The US-based mobile phone maker unveiled the new Rokr and the iRadio service at the Consumer Electronics Show (CES) in Las Vegas this week. For USD7 per month, iRadio subscribers will be able to select from any of 435 ad-free internet channels and download them from a computer onto their mobile phone.
The channels range from music genres -- like rock or jazz -- to specialised offerings like a station devoted to U2 or the Rolling Stones. An iRadio customer can listen to tunes directly from the phone, or can run it through their car stereo systems using a Bluetooth wireless network.
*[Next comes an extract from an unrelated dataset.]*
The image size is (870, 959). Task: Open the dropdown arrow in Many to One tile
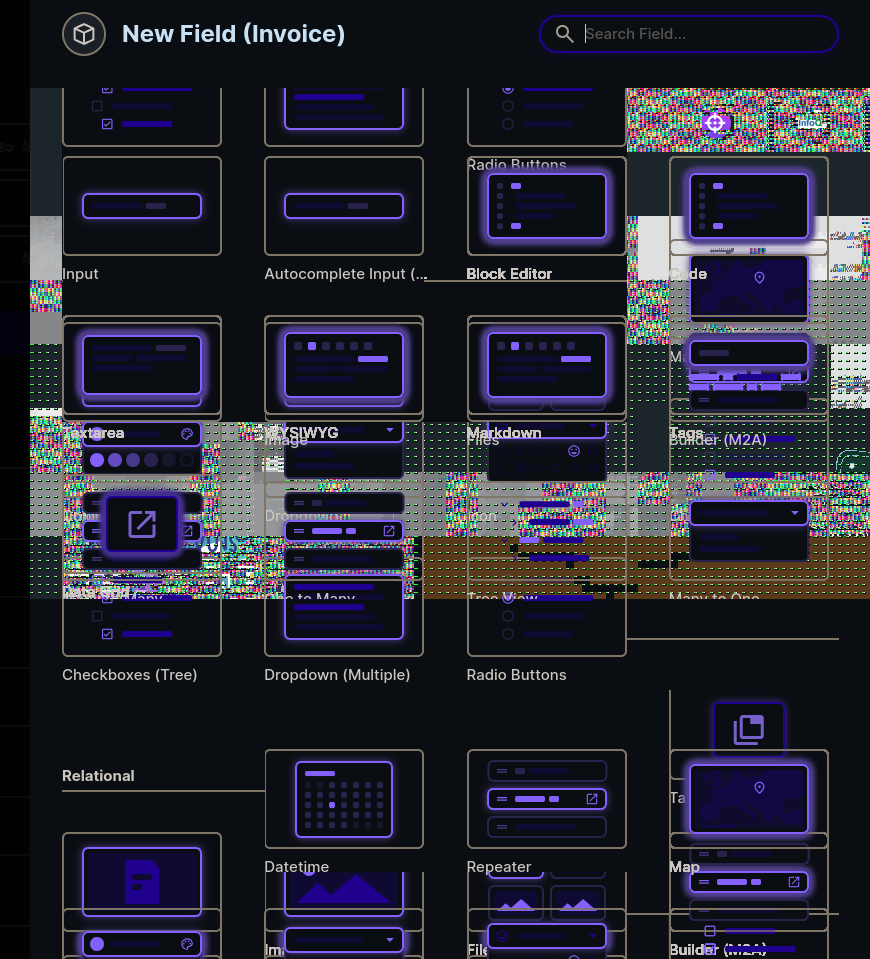[x=796, y=512]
"The idea of using a portable device to stream music is a sound idea and will have a large market when the performance and price get to the right point," said Andrew Sheehy, research director at market research firm Generator Solutions, speaking to ElectricNews.Net. "People will pay for premium services that allow you to listen to precisely what you want to listen to, without any ads."
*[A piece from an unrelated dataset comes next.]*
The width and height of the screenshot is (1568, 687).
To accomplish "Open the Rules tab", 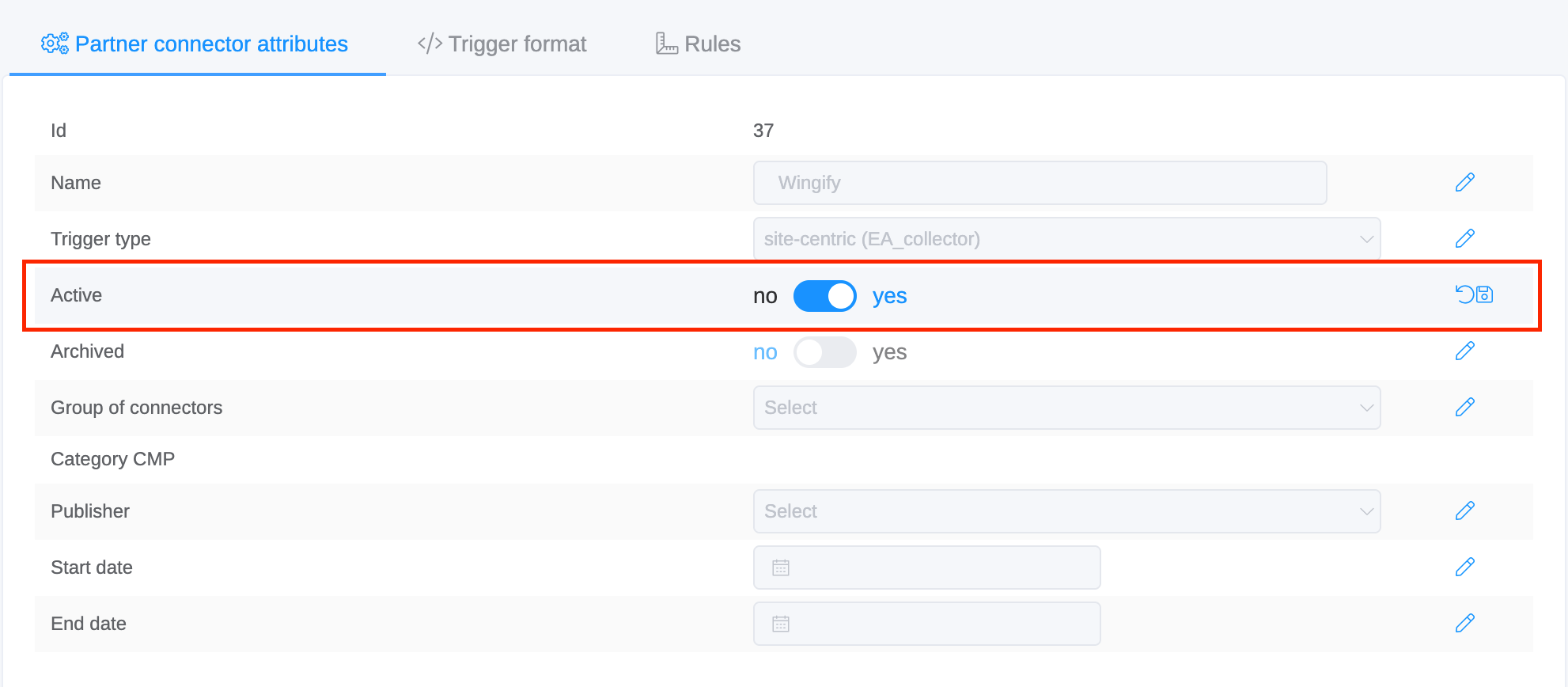I will point(698,44).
The new Rokr E2 has a Linux operating system that will support a number of music formats, including Apple Computer's iTunes. The Rokr E2 will hold up to about 500 songs, 400 more than the E1. The E2 is also fitted with removable memory cards with up to two gigabytes of external memory. It comes with a USB cable, which will allow for five second downloads, compared to two minutes for the E1.
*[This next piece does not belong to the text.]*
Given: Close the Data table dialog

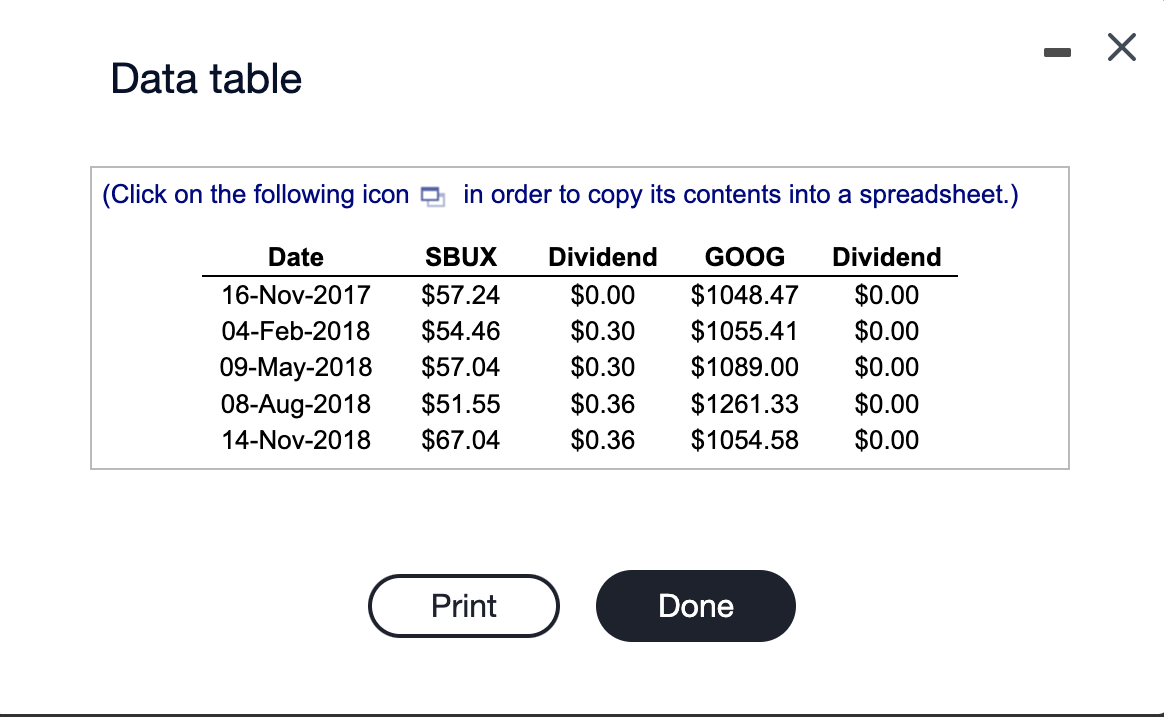Looking at the screenshot, I should coord(1122,47).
"The Roker E1 was a very average multimedia phone with a mediocre music player in it," said Sheehy. "The new phone is a step in the right direction."
According to Generator Solutions, Europeans will be spending USD640 million by 2010 downloading full-track songs to their mobile phones. Another USD1.2 billion will be spent downloading musical ringtones, bringing the total mobile music spend to USD1.8 billion by the end of the decade, approximately 15 percent of the total market.
The report forecast that by 2010 online music will account for 25 percent of the music market and that CDs and other optical formats will have a residual 60 percent of the market.
Currently the mobile music, online music and mobile ringtone market accounts form only 4.4 percent of the overall music market.